• **Task prompt**
Lay out the stretch of material that opens with the line containing "Toggle the power icon for Gipsputz layer" and closes with the line containing "coord(896,274)" as a numbered list, dropping any blank lines. Leave the pictures out of your answer.

----- Supplied material

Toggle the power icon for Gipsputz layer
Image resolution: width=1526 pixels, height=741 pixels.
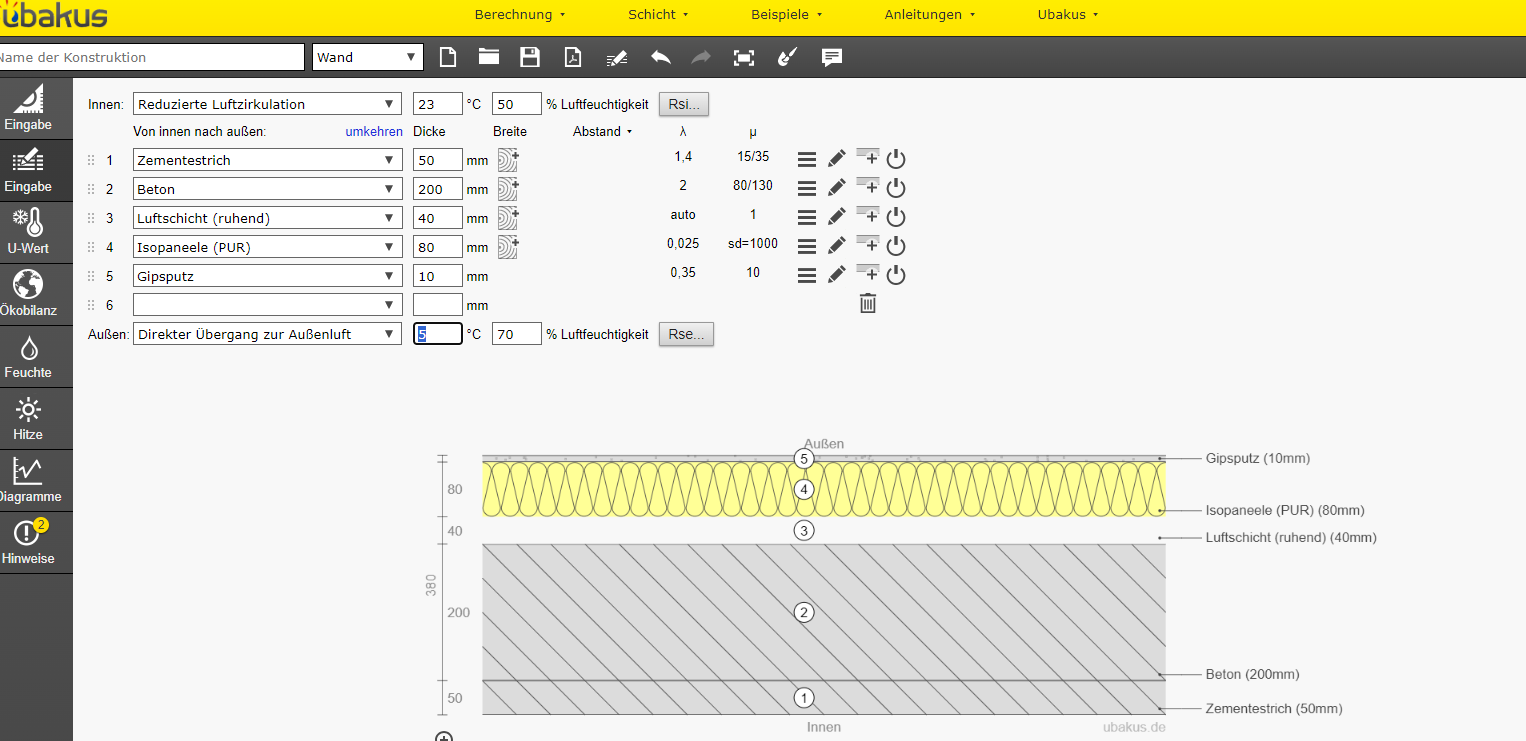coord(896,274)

----------
----- Supplied material

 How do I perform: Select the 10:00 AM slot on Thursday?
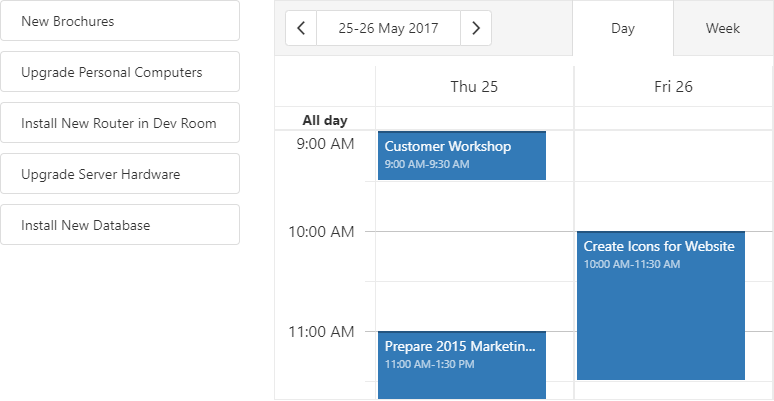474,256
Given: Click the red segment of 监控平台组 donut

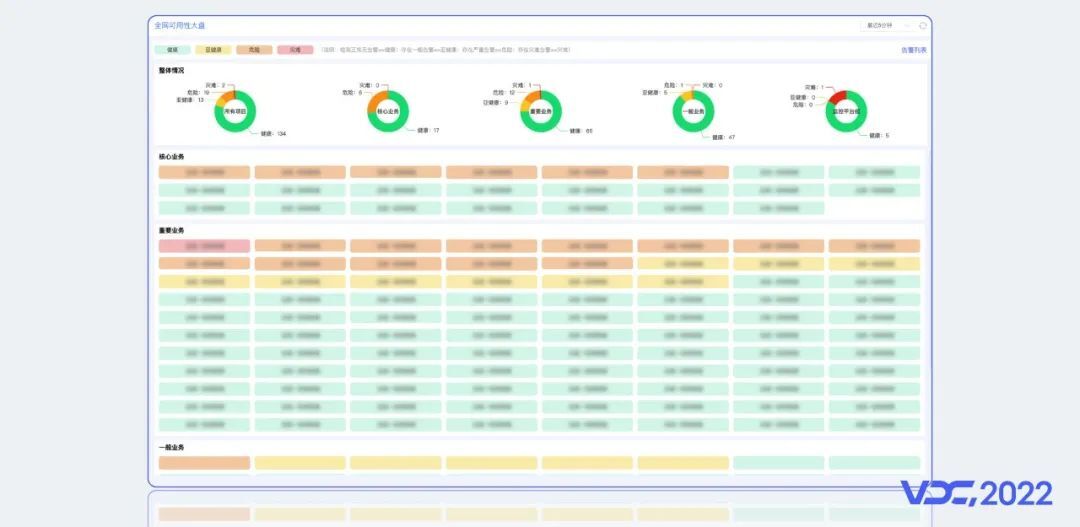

----------

• **Task solution**
1. Toggle the power icon for Gipsputz layer
2. Image resolution: width=1526 pixels, height=741 pixels.
3. coord(896,274)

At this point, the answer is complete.